What does an engineering course titled “Cognitive and Psychological Foundations of Effective Leadership” look like? What’s it like to teach it? This is a story about a teacher who inspires her students to not just excel in class, but find meaning and happiness along the way.
Dr. Robin Sacks wears two hats at ILead. She serves as Director of Research for the Engineering Leadership Project and instructs four leadership courses at the undergraduate and graduate level within the Faculty.
Dr. Sacks’ courses are a madhouse for exploratory thinking that get results. Students leave knowing more about themselves as individuals and as engineers, empowered to be more effective in their personal and professional lives. Former student Rebecca Vaddadi writes, “I feel I have become a more confident person.
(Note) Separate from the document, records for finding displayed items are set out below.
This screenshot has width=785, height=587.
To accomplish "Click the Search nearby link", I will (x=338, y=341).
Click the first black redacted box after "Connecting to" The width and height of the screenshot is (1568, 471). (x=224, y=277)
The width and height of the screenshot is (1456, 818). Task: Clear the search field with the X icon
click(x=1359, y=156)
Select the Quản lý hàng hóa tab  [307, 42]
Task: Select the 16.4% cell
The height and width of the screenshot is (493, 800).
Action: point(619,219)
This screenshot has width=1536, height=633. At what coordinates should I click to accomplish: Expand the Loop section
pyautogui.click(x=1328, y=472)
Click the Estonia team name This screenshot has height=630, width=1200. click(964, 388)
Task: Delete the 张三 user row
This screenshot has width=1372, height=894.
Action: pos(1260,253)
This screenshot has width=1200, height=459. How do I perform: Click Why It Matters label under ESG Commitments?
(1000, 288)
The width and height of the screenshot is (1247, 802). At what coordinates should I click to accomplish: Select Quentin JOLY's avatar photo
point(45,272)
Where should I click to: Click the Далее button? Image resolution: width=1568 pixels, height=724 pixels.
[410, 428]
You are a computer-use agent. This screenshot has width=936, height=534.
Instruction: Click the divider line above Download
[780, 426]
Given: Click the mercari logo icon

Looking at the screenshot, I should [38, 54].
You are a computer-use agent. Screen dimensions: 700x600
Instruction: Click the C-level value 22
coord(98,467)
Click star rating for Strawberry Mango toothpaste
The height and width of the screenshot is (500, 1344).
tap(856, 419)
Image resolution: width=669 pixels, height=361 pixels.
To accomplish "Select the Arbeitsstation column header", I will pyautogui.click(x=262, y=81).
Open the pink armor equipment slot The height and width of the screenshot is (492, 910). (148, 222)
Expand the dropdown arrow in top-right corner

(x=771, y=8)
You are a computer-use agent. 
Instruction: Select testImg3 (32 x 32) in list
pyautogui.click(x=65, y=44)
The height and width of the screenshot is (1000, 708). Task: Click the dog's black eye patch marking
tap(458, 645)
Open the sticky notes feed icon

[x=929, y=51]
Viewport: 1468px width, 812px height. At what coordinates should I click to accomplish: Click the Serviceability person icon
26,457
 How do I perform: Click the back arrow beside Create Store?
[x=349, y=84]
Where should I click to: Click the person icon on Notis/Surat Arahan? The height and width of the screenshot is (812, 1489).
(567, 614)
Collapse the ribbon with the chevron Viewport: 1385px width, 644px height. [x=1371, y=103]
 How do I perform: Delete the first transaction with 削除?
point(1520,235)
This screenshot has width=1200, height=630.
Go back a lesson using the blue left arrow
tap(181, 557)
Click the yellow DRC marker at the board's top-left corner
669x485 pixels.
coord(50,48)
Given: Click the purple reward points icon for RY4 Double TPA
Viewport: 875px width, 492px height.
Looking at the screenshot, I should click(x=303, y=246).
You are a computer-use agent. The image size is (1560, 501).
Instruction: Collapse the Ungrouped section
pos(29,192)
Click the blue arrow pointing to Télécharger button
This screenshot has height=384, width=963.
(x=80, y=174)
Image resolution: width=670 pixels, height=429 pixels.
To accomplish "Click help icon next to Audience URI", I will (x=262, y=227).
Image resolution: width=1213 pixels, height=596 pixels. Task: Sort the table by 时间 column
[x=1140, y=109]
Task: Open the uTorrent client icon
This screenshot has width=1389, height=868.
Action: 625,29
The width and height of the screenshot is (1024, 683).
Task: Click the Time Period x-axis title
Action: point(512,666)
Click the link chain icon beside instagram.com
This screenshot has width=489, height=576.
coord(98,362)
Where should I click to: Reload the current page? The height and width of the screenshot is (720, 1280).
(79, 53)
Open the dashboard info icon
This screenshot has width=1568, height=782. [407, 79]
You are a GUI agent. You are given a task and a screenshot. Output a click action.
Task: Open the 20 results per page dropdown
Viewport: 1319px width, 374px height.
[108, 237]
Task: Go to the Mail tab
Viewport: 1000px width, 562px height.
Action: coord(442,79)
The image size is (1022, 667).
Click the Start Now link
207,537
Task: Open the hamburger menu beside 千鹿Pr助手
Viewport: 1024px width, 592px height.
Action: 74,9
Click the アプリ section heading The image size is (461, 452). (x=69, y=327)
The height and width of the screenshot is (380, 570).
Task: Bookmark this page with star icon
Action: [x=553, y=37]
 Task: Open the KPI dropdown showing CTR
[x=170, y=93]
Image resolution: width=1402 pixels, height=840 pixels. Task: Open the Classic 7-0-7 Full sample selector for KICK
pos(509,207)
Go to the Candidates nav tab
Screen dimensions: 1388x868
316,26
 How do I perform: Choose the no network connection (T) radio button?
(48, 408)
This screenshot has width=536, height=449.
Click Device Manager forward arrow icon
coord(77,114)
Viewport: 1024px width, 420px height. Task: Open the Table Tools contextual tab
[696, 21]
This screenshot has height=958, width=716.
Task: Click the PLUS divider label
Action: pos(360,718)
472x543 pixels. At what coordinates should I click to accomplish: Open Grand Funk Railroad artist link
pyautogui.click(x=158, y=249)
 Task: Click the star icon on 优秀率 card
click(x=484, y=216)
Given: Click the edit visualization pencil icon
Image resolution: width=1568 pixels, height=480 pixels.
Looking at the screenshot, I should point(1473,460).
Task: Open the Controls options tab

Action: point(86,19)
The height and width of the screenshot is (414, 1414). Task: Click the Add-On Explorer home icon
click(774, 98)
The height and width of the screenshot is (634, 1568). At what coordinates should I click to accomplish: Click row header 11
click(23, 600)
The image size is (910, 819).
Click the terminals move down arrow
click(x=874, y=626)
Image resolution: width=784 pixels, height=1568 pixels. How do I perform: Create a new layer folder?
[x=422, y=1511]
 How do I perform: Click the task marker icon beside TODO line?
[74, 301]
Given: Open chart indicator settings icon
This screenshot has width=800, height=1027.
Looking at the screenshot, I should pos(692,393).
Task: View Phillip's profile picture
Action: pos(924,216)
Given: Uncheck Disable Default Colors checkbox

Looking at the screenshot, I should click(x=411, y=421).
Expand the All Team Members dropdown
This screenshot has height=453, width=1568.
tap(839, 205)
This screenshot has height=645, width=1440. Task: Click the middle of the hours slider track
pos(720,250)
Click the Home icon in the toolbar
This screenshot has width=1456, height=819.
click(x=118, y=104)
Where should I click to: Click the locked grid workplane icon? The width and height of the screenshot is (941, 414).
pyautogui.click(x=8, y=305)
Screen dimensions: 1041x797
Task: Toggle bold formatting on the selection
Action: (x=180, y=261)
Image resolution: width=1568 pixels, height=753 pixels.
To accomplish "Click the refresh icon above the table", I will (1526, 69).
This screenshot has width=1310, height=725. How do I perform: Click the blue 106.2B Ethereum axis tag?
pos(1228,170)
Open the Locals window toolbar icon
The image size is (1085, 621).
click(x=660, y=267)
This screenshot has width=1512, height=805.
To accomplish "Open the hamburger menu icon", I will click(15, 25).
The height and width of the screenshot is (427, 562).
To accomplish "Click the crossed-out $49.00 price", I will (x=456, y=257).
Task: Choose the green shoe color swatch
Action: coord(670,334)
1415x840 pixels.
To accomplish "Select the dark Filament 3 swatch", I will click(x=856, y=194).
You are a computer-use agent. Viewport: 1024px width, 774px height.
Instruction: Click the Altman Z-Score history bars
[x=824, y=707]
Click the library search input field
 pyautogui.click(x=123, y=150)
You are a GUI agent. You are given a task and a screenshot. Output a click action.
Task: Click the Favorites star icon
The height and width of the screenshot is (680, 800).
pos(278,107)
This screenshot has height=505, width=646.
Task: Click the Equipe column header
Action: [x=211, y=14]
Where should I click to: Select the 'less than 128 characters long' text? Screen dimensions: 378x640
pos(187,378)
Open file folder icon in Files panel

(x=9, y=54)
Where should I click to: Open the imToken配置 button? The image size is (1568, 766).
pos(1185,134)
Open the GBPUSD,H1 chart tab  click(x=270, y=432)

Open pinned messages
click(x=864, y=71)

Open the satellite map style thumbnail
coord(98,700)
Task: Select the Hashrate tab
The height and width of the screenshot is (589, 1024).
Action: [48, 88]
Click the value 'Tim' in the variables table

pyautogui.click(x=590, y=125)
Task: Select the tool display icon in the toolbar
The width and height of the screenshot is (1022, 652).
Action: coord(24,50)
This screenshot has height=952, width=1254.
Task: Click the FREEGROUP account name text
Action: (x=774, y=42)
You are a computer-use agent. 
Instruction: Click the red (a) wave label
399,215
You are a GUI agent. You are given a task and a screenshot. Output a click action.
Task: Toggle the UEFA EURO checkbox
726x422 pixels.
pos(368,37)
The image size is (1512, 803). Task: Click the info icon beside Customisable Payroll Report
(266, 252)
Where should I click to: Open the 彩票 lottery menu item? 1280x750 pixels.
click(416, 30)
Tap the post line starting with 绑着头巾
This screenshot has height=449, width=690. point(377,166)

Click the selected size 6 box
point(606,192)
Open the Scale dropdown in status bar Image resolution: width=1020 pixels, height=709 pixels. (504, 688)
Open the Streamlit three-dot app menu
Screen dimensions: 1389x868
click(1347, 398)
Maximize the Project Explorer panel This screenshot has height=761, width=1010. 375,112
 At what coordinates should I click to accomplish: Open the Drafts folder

The most important lesson I have learnt from APS1010 is to change my perspective and realise that most of the things that I believed to have been facts were actually negative beliefs.”
When asked about her own leadership journey as an educator, Dr. Sacks writes:
“I never teach the same course twice—main concepts have stayed constant over the years, like mental modelling, communication, and self-exploration—but I’m always trying out new ways of getting students to learn these things, to become students of themselves.
“Every time I raise the bar and challenge my students, they surprise me with their insight and results. It pushes me to be more and more creative so I can push the next group of students even farther.”